Content starts

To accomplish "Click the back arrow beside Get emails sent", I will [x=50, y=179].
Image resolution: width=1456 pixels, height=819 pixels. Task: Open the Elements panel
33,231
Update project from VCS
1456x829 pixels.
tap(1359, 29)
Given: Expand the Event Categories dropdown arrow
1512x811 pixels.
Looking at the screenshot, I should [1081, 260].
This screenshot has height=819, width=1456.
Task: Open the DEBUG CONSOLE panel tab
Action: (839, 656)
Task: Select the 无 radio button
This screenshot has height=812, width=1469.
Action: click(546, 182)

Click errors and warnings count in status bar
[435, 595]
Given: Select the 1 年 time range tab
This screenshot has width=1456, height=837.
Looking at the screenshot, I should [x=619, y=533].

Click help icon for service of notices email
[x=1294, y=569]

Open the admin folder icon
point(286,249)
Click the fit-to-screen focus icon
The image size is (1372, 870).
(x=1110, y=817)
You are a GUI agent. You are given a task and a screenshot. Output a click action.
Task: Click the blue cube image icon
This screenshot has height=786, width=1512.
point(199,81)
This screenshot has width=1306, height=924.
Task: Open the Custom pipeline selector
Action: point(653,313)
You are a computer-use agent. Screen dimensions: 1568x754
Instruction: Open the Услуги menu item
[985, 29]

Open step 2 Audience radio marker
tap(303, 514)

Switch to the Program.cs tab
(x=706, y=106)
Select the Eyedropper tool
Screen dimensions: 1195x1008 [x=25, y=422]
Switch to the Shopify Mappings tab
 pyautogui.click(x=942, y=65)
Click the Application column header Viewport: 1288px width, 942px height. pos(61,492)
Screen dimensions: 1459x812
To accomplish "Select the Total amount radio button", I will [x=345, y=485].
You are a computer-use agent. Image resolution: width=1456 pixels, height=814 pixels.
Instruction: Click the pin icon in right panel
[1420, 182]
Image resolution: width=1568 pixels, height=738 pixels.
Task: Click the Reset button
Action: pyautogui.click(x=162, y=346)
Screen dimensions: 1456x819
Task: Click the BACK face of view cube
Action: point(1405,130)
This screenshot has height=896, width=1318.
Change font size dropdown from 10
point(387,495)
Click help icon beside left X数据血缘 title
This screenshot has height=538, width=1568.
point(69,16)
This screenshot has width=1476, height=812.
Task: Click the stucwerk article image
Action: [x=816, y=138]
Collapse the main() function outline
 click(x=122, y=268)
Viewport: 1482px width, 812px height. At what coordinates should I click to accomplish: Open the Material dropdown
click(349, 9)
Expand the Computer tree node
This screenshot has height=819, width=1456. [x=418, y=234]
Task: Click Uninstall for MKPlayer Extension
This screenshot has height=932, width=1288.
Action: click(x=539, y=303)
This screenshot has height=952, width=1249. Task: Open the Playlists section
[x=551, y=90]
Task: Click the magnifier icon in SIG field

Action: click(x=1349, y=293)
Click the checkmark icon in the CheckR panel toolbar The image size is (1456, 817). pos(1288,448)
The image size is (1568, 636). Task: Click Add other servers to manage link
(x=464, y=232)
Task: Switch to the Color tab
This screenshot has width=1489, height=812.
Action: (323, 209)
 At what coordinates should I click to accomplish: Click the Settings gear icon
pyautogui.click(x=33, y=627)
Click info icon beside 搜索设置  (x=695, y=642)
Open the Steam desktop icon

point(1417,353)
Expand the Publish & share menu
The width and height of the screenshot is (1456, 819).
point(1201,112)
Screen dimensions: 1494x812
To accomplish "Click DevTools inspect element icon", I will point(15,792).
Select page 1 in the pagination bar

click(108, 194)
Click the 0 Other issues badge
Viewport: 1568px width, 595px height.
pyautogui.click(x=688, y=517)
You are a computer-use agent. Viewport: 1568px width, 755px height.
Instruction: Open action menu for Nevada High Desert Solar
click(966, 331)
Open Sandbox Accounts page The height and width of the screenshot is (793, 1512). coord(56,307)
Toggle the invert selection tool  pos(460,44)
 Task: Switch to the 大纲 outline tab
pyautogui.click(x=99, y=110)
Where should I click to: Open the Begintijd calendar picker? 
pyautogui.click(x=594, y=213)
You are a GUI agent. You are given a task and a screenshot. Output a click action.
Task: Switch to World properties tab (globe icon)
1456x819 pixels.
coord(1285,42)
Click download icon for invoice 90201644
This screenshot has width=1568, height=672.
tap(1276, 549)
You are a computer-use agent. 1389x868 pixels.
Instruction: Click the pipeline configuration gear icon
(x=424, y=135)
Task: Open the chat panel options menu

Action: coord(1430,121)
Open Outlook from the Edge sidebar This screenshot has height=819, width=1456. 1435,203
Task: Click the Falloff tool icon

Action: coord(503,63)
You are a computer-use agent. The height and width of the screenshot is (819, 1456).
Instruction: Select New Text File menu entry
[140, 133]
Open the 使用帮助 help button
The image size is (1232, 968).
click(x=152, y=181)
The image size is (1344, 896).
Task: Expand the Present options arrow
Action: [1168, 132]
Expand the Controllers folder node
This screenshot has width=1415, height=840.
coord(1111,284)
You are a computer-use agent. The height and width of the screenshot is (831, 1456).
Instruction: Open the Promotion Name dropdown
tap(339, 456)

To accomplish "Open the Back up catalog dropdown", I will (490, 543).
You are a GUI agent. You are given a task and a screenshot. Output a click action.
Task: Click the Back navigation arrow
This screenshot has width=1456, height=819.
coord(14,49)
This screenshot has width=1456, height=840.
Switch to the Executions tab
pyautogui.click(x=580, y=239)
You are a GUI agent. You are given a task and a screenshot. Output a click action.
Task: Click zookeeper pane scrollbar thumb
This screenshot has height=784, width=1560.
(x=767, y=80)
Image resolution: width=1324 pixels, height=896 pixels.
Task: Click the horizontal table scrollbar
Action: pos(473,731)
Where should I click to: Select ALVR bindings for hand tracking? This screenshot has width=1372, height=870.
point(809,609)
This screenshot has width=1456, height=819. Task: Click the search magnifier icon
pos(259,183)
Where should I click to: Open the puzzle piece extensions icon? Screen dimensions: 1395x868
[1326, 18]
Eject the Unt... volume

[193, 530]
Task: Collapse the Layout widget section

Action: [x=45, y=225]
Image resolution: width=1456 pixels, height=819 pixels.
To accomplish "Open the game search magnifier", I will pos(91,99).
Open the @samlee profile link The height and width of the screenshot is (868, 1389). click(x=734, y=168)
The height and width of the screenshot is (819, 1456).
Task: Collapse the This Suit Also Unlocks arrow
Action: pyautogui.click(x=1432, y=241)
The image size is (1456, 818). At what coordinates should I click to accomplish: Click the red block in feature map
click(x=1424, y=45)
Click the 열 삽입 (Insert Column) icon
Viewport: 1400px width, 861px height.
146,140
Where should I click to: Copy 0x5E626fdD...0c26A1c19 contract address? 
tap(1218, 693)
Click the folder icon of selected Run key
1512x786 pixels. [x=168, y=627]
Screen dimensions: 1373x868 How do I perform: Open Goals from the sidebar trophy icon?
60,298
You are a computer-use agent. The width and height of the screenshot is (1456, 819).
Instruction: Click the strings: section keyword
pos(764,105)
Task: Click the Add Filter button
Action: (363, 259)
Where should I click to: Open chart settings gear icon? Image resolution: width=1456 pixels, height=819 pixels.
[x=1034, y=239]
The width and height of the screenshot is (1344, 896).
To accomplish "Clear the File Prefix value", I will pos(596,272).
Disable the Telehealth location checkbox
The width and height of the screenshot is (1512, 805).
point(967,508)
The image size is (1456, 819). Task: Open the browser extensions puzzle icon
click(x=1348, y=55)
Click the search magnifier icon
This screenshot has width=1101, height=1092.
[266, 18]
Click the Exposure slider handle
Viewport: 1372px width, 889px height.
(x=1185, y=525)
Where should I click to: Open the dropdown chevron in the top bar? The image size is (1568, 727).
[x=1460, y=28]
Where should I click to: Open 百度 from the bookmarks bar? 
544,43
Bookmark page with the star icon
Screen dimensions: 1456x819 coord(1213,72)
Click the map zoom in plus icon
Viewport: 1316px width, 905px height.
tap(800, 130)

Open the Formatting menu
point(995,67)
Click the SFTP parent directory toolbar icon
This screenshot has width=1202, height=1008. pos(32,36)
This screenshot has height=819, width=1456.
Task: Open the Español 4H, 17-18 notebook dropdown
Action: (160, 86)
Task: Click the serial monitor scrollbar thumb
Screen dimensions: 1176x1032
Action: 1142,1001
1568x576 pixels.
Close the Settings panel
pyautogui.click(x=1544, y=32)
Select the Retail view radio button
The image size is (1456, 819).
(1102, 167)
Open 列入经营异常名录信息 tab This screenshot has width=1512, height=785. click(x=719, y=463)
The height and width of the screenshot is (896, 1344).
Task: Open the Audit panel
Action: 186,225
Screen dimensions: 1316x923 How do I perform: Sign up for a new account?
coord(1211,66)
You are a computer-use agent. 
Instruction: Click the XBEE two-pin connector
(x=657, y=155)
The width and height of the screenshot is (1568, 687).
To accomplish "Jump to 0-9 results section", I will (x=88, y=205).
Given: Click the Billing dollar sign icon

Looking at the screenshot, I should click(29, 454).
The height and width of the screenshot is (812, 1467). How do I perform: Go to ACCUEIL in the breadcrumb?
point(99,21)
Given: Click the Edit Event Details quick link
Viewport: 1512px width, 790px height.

Content ends

The problem
Each line above that has "thumb" adds one to the count; say the final count with no other text.

Result below
2